_REQUIRED WORK_
Format the entries from the start through the line containing "This screenshot has height=530, width=530." as a Markdown table with the columns Row and Line. Row holds a running row number and Line holds the line itself, with blank lines left out.
═════ SUPPLIED DATA
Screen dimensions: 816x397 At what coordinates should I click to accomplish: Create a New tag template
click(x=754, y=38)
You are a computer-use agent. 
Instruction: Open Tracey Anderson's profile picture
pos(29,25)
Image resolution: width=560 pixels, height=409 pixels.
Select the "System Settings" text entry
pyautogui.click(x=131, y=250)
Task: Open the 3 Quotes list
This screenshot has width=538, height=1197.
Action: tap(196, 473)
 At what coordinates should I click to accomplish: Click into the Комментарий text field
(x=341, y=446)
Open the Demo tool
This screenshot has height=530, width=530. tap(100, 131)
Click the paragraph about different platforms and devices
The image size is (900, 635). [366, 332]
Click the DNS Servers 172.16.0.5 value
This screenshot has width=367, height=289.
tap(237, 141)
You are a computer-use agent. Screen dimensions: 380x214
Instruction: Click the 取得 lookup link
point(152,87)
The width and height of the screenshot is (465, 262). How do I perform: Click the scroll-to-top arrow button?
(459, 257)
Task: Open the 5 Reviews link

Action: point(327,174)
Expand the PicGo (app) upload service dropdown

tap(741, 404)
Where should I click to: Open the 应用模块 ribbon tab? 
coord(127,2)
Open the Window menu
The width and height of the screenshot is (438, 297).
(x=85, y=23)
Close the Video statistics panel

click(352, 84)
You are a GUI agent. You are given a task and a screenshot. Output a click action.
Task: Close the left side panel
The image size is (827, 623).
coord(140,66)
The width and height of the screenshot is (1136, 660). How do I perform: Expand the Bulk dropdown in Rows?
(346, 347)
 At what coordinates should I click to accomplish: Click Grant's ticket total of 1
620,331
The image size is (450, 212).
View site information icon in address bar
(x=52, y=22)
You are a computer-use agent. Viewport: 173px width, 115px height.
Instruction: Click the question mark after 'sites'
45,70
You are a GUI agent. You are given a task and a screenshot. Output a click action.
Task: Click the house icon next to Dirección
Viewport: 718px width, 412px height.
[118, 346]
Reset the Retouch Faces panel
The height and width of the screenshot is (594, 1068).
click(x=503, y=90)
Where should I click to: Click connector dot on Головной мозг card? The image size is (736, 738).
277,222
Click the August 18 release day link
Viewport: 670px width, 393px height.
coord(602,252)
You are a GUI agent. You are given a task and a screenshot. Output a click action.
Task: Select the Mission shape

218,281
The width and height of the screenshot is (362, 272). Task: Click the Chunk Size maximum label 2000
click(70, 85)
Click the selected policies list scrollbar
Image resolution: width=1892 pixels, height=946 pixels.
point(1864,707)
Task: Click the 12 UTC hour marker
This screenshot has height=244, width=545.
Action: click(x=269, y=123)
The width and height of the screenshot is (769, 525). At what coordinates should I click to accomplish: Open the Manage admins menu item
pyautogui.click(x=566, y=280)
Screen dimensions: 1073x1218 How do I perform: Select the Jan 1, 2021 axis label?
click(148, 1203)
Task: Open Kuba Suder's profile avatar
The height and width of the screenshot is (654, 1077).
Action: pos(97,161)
══════════
_ANSWER TO THE EXERCISE_
| Row | Line |
|---|---|
| 1 | Screen dimensions: 816x397 At what coordinates should I click to accomplish: Create a New tag template |
| 2 | click(x=754, y=38) |
| 3 | You are a computer-use agent.  |
| 4 | Instruction: Open Tracey Anderson's profile picture |
| 5 | pos(29,25) |
| 6 | Image resolution: width=560 pixels, height=409 pixels. |
| 7 | Select the "System Settings" text entry |
| 8 | pyautogui.click(x=131, y=250) |
| 9 | Task: Open the 3 Quotes list |
| 10 | This screenshot has width=538, height=1197. |
| 11 | Action: tap(196, 473) |
| 12 |  At what coordinates should I click to accomplish: Click into the Комментарий text field |
| 13 | (x=341, y=446) |
| 14 | Open the Demo tool |
| 15 | This screenshot has height=530, width=530. tap(100, 131) |